Aging is a normal part of every dog’s life. At some point, your furry friend’s needs are going to start changing, and it is your responsibility as an owner to keep up. This may feel scary for some owners, especially those who have never cared for a senior dog before. But don’t worry – as long as you keep taking great care of your pup, you only need to make a few small tweaks to your usual routine.
Despite what dog food brands will tell you, you don’t necessarily have to switch to “senior” dog food when your dog starts getting older. As long as your dog is healthy with her current diet, you can continue feeding her the same.
One common exception is if your dog develops liver or kidney problems, in which case she will have to eat less protein. Other health issues can impact your dog’s ideal diet in different ways, which is one of the many reasons why regular vet check-ups are essential.
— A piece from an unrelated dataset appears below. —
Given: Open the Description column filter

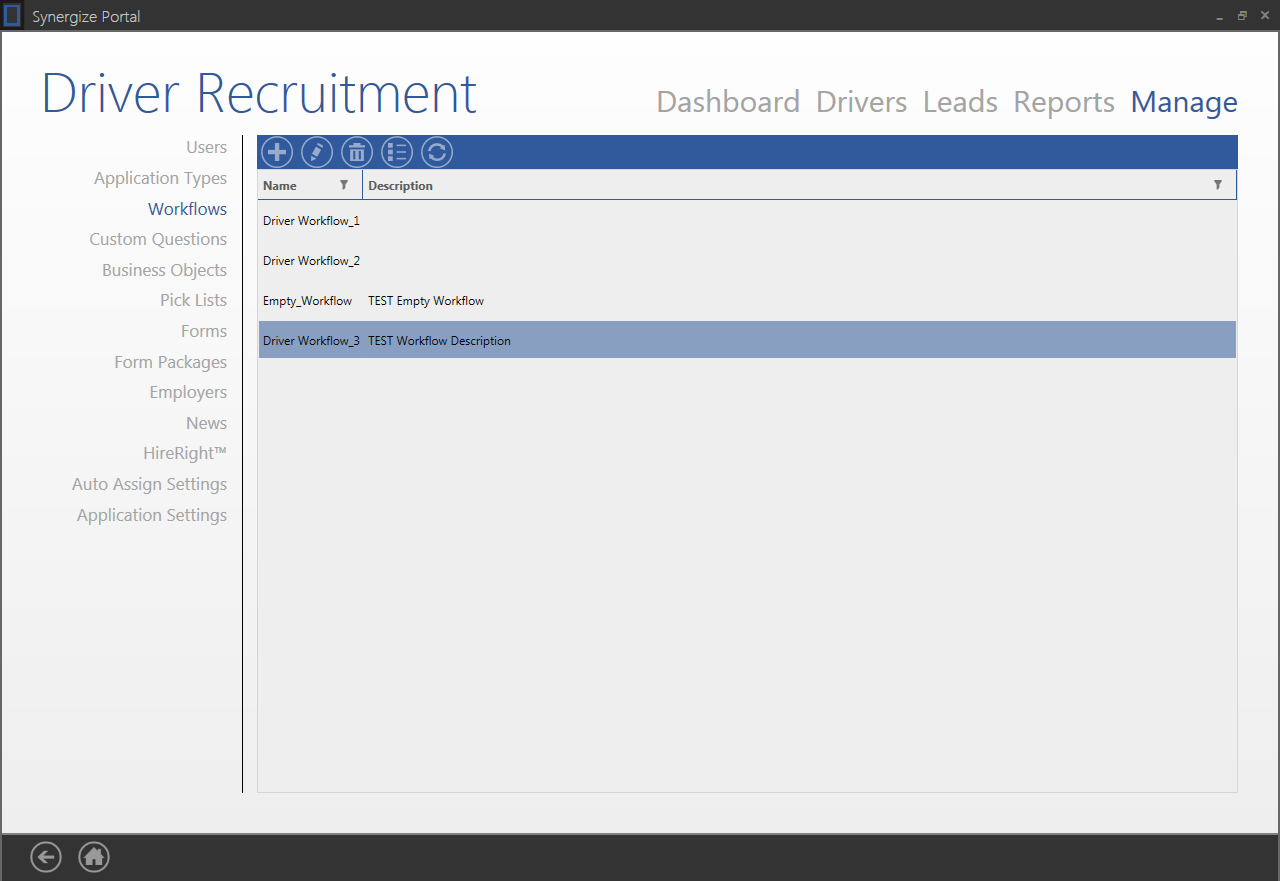Looking at the screenshot, I should 1217,185.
Exercise is just as important to senior dogs as it is for young, energetic ones. It just requires a bit more patience and care since you don’t want your dog to overexert herself, risking injury. Continue going for daily walks, but be alert to whether your dog seems to tire sooner than she used to. If you notice her any changes, adjust your walk accordingly, by either slowing down or going for a shorter walk.
You can also try new and varied forms of exercise. According to Cesar’s Way, swimming is a great exercise option for older dogs since it is easy on the joints and naturally relaxing.
There are several supplements that can help keep your dog healthy as she ages, from essential fatty acids that help keep skin healthy to digestive supplements that help her get the most nutrition from her meals.
There are also some less conventional supplements available. For example, CBD oil has recently become a health trend with humans, but some research points to its potential to help older dogs with joint pain, nausea, and brain health. This CBD review guide can help you pick out the best brand and dosage for your dog.
Always ask your vet whether your dog needs any supplements, and do not give her anything without the vet’s go ahead.
As dogs grow older, their fur becomes more brittle and coarse and their skin gets drier and more sensitive. This means that you may have to groom your dog a bit more often to keep her comfortable, which includes regular brushing and bathing. The Grey Muzzle Organization has a great guide to bathing a senior dog, with useful tips from choosing a shampoo to massaging sore or arthritic areas.
Just like humans, it is common for dogs to experience reduced mobility when they get older. You will need to adjust to this by ensuring the house is still safe, comfortable, and accessible. Helpful accessories for senior dogs include steps, slings, hind leg harnesses, and heated or orthopedic mattresses.
Regular vet checkups are the most important way to make sure your pet is aging healthily. The minimum is usually twice a year, but it may be more often if you have a particularly large breed or one that is prone to illness (such as a French bulldog). Your vet should be your main source of guidance and advice for the various topics explored above, and should be your first port of call if you sense anything is wrong.
It is important to remember that not all dogs age the same. Breed, size, genetics, and lifestyle all impact how quickly and how well your dog ages, so there are no hard and fast rules. The best you can do is keep a close eye on how she develops and refer to your vet if you sense she is showing and feeling her age. As long as you are paying attention and making the right adaptations, your dog should still have several happy years ahead of her.